Negotiated and signed under World Bank mediation, the Indus Water Treaty was necessitated by the carving out of Pakistan in 1947 as a homeland for Muslims on the subcontinent, following the decolonisation of British India.
The treaty has survived the severest of diplomatic rows and three conflicts that have broken out between the two neighbours, a fact held up by the World Bank as an example of waters being peacefully shared by countries that are bitter rivals in other respects.
Still, decades of hostility and mistrust between the two countries have made Pakistan uncomfortable with its status as the lower riparian state and with having to live with the idea of its main water resources flowing through Indian territory.
Following the failure of the February talks on the Baglihar dam, Pakistan issued notice to India that it was asking for a neutral expert to resolve the dispute under the provisions of the Indus Water Treaty. Islamabad prefers to have a World Bank official as this mediator, and this promises to be a key issue in this week’s talks.
This is the first time since the treaty was signed that a dispute looks set to get referred to a neutral expert.

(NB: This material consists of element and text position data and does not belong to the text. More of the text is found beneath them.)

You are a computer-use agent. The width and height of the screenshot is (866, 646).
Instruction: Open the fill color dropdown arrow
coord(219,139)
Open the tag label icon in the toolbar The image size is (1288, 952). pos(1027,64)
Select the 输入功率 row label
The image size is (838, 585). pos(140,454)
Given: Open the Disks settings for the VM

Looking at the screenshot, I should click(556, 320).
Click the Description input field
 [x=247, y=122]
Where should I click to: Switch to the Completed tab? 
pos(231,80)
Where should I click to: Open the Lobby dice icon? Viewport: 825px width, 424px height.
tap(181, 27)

”They have refused our requests for on-site inspections (of the Baglihar project), and once when they allowed such inspection, they (Indians) made it clear that they would not be incorporating any Pakistani proposals for a change in design,” said an official at the Pakistani water and power ministry.
Because efforts to settle the issue bilaterally have not borne fruit, Islamabad is left with little choice but to seek outside mediation, he added. This move has not gone down well with Indian experts. ”The demand for international arbitration will only spoil the mood for peace especially at this juncture,” Iyer said.
Iyer said India had refrained from seeking international arbitration to sort out a round-the-year navigation project at Tulbul on the river Jhelum, permissible under the treaty but held up since 1987 as result of Pakistani objections.
Pakistan’s fears are visible in a paper published by its Institute of Strategic Studies, which said the Tulbul navigation project would give India ”a strategic edge during a military confrontation enabling it to control the mobility and retreat of Pakistani troops and enhancing the manoeuvrability of Indian troops”.
Earlier this month, the prime minister of Pakistan-occupied Kashmir (PoK), Sikandar Hayat Khan, openly supported the revival of a proposal for the formal partition of Kashmir between India and Kashmir along the Chenab river as a practical solution to the long-standing dispute over the territory.
Khan was quoted as saying that such a division would result in the Muslim-majority areas of the territory going to Pakistan and the Hindu-majority parts going to India, satisfying the basic principle on which the 1947 partition of British India was carried out.
It would also result in Pakistan gaining full control over the Chenab, on which the Baglihar dam is now coming up, and expanding the territory it holds to cover Srinagar, the capital of Indian-controlled Kashmir state, which lies west of the river.